Black Female-Founded Companies Need Funding, Not Accelerators Or Incubators

Black Female-Founded Companies Need Funding, Not Accelerators Or Incubators

During the 2008 Great Recession, the number of companies black women started from then to 2018 shot up 163%. That is 10 times the growth for nonminority women-owned companies. Following the 2008-2009 recession the minority and women-owned businesses were massive job creators. And stabilizers of the economy. They roughly added around 1.8 million jobs in 2007-12. In other words, black female entrepreneurs helped stimulate America’s economy during a time of financial crisis. 

Some organizations are committed to providing education to black female entrepreneurs via:

A startup accelerator – fixed-term, cohort-based programs that include mentorship and educational components. 

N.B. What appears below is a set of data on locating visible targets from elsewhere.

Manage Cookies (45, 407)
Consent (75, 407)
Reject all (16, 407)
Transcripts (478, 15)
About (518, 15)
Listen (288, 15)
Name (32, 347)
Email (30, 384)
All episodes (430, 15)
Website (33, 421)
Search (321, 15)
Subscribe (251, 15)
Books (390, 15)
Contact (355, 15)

Incubator– an organization that helps startup companies and individual entrepreneurs develop their businesses 

However, few offer venture capital financing. 

But ProjectDiane’s State of Black & Latinx Women Founders report shows that just 0.27% of total venture capital investment (between 2018 and 2019) went to black women. 

Black female entrepreneur’s experiences

Earlier this year, two successful Black female entrepreneurs discussed this very topic with Attentive. Amanda Johnson, co-founder and COO of Mented Cosmetics, and Kimberly Lewis, co-founder, and CEO of CurlMix, experienced challenges in raising venture capital funding. 

In addition, the failure in funding for black female companies is not because of the “pipeline” or “lack of education” issue. But symptomatic of investors retreating into their networks for deals. 

Black female entrepreneur Tori Soudan, owner and designer of an Italian-made shoe and accessories brand. Soudan’s greatest challenge is identifying funding to grow her business. I started my business with personal funds, and I recognize that it will require additional resources to scale effectively,” Soudan explains. 

Similar to Soudan, more than three-fourths of Black women entrepreneurs have at least a college degree. 

 Sharon Vosmek, the CEO of Astia, has heard similar stories from other Black female entrepreneurs. Astia is a global not-for-profit organization. It is built on a community of experts whose goal is to ensure the success of women in high-growth startups. 

Also, we need Black female entrepreneurs to increase per capita GDP and once again stimulate the U.S. economy as they did during the 2008 Recession. More importantly, black women are more likely to cite access to credit, denied loans, and higher interest rates as a challenge. 

In short, our economy is dependent upon the ability of Black women entrepreneurs to grow and sustain their businesses. So, this means venture capitalists and the finance community must address resource gaps and biases and improve finance practices that prevent these women from securing capital.